▶ _WORK REQUIRED_
Reproduce the records word for word, apart from the images they contain.

▶ _EXERCISE MATERIAL_
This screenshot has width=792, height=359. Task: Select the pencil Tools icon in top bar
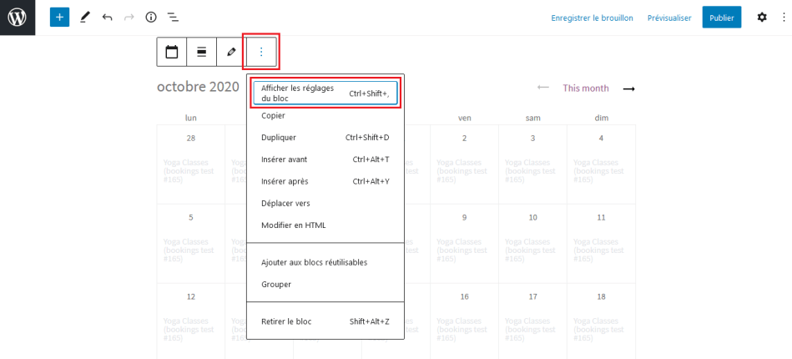[x=85, y=18]
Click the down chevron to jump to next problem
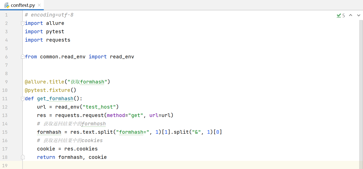Viewport: 363px width, 169px height. pos(359,15)
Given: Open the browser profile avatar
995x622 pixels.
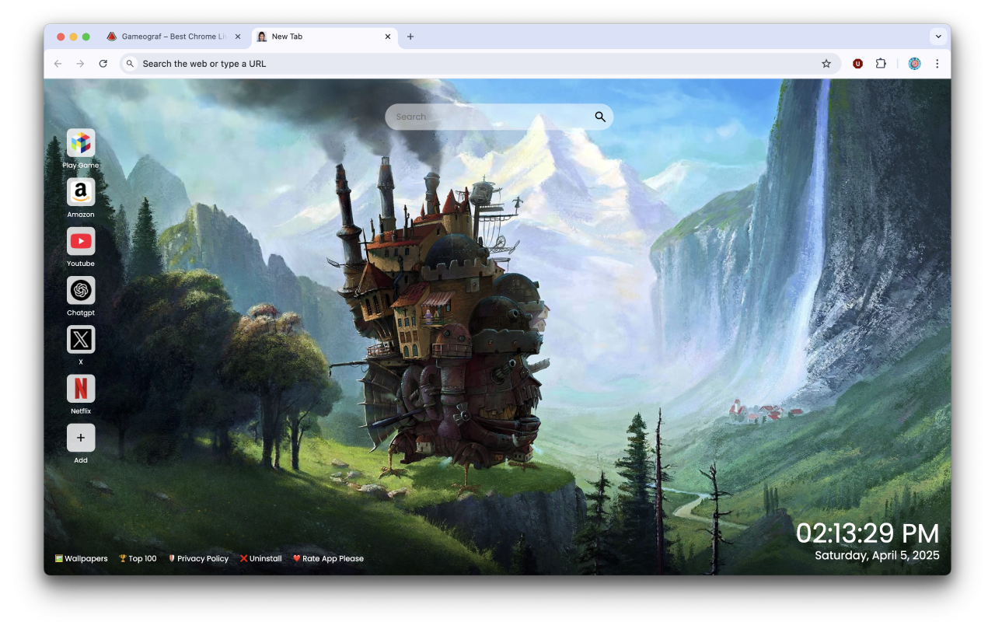Looking at the screenshot, I should pos(914,63).
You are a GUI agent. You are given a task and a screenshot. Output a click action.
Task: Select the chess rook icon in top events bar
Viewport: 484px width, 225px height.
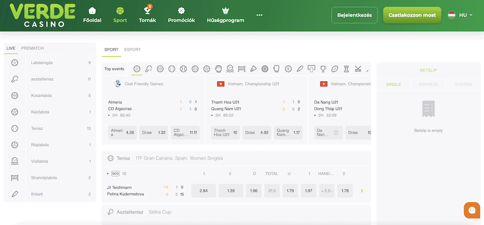[346, 69]
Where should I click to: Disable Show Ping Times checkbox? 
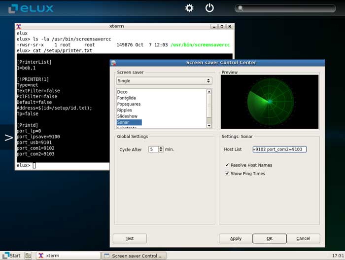point(227,174)
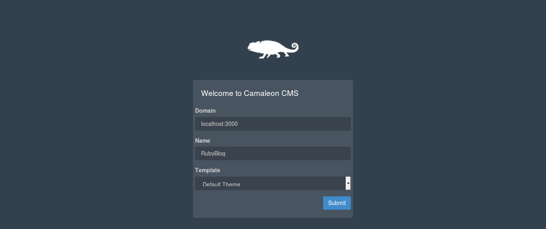Click the Template field label
Screen dimensions: 546x229
point(207,170)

▶ _SOLUTION_
This screenshot has width=792, height=359. Task: Select the pencil Tools icon in top bar
[x=85, y=18]
Click the down chevron to jump to next problem
Viewport: 363px width, 169px height. pos(359,15)
Given: Open the browser profile avatar
995x622 pixels.
Looking at the screenshot, I should pos(914,63).
You are a GUI agent. You are given a task and a screenshot. Output a click action.
Task: Select the chess rook icon in top events bar
Viewport: 484px width, 225px height.
[346, 69]
Where should I click to: Disable Show Ping Times checkbox? 
point(227,174)
Click the Template field label
Screen dimensions: 546x229
point(207,170)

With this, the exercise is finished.